> **Problem requirements**:
Please render the part of the records that opens with the line containing "You are a GUI" and closes with the line containing "coord(744,142)", both lines included, as a JSON list of strings with one string per line and any blank lines left out.

> **Dataset content**:
---------------
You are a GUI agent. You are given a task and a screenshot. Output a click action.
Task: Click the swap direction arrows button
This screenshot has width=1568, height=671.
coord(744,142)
---------------
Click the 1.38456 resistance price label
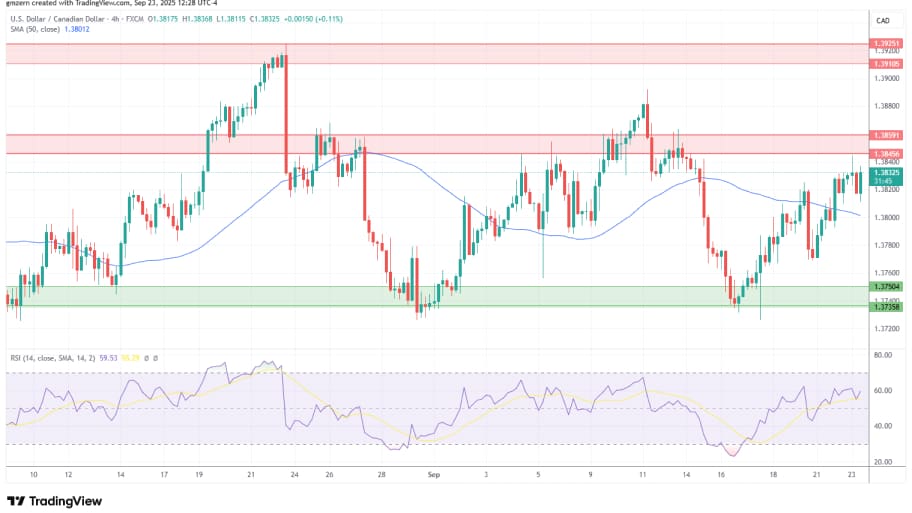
---------------
> **Correct result**:
[
  "You are a GUI agent. You are given a task and a screenshot. Output a click action.",
  "Task: Click the swap direction arrows button",
  "This screenshot has width=1568, height=671.",
  "coord(744,142)"
]